William (Bill) Robinson, a professor of law at the University of the District of Columbia Law School, former General Counsel to the Equal Employment Opportunity Commission, and former LDF Assistant Counsel, reflected fondly on Mr. Clark’s tenure at LDF. “Leroy Clark made many invaluable contributions while at LDF. I will always remember and be grateful for the thoughtful supervision that he gave me and other young lawyers when we joined the staff,” he said. “His tutelage was especially helpful when we appeared before difficult District Court judges like G. Harold Carswell.”
In 1968, Mr. Clark transitioned from LDF, beginning what would eventually become a long and esteemed tenure as a professor of law. He commenced his teaching career at New York University (NYU). Mr. Clark became the law school’s first Black tenured faculty member in 1974 and he taught at NYU until 1979. He then served as a general counsel at the Equal Employment Opportunity Commission (EEOC) for two years before moving back to academia in 1981. That year, Mr. Clark became a professor at the Catholic University of America’s Columbus School of Law. He retired from this role in 2006, following nearly 40 years of service to the university and his students. In 2007, the university made him a professor emeritus.
Throughout his legal career, Mr. Clark was also an active member of many organizations and societies. He was the founding member of the National Conference of Black Lawyers, a legal association created to secure and protect economic, social, and political equality for Black Americans. Moreover, Mr. Clark also served as a consultant for the Legal Services Corporation, an arbitrator for the American Arbitration Association, and a member of both the Personnel Appeals Board (GAO) and the Public Employee Relations Board.
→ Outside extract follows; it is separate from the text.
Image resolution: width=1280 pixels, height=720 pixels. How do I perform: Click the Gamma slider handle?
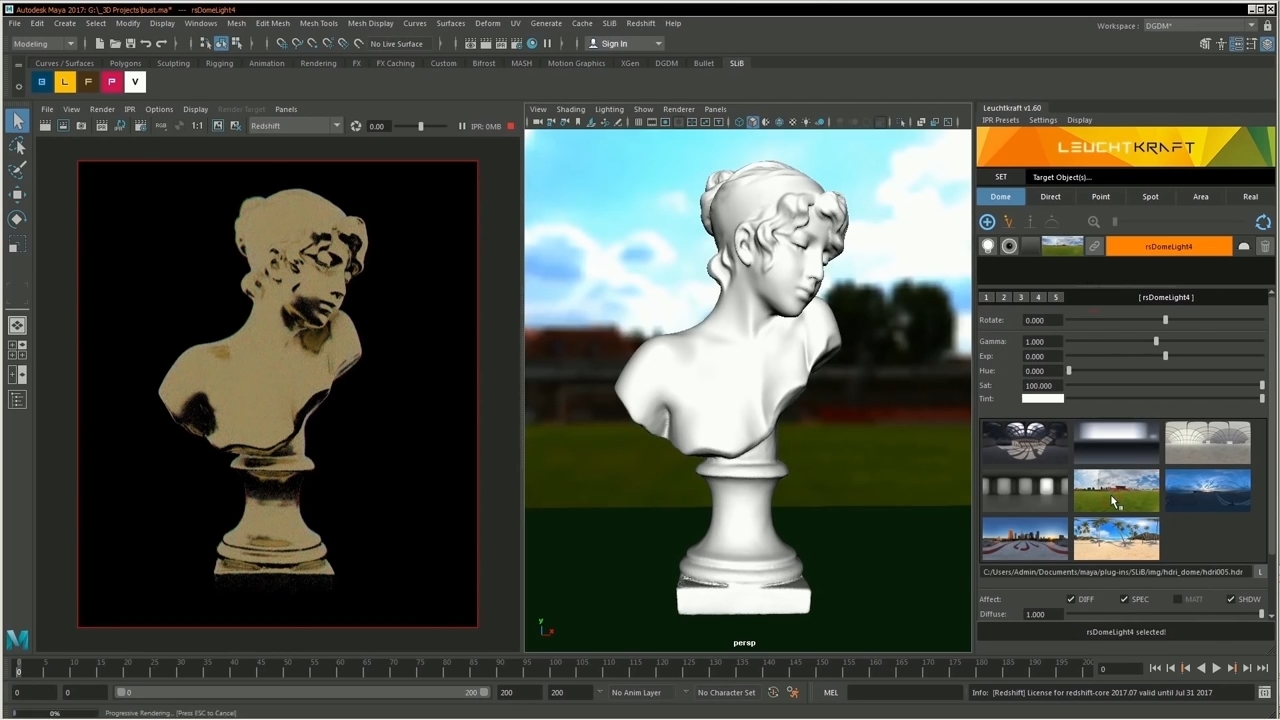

While on faculty at Catholic University, he also held visiting professorships at the University of Maryland’s and Georgetown University’s law schools and served as a general counsel for the American Civil Liberties Union (ACLU).
As a lawyer, Mr. Clark dedicated his career to protecting the rights of racial justice activists fighting to forever change the trajectory of this country – and was an integral part of this history-making movement himself. And, as a law professor, Mr. Clark shared his extensive knowledge of the legal system with classrooms full of students for nearly four decades, creating a legacy that will surely live on through the young people he mentored and guided as they made their first forays into their own legal careers. Mr. Clark’s loss is deeply felt by LDF and the legal community, and we offer our most profound condolences to his family, friends, and colleagues. A memorial service for Mr. Clark will be held at the Columbus School of Law at Catholic University on April 19, 2020 at 2pm.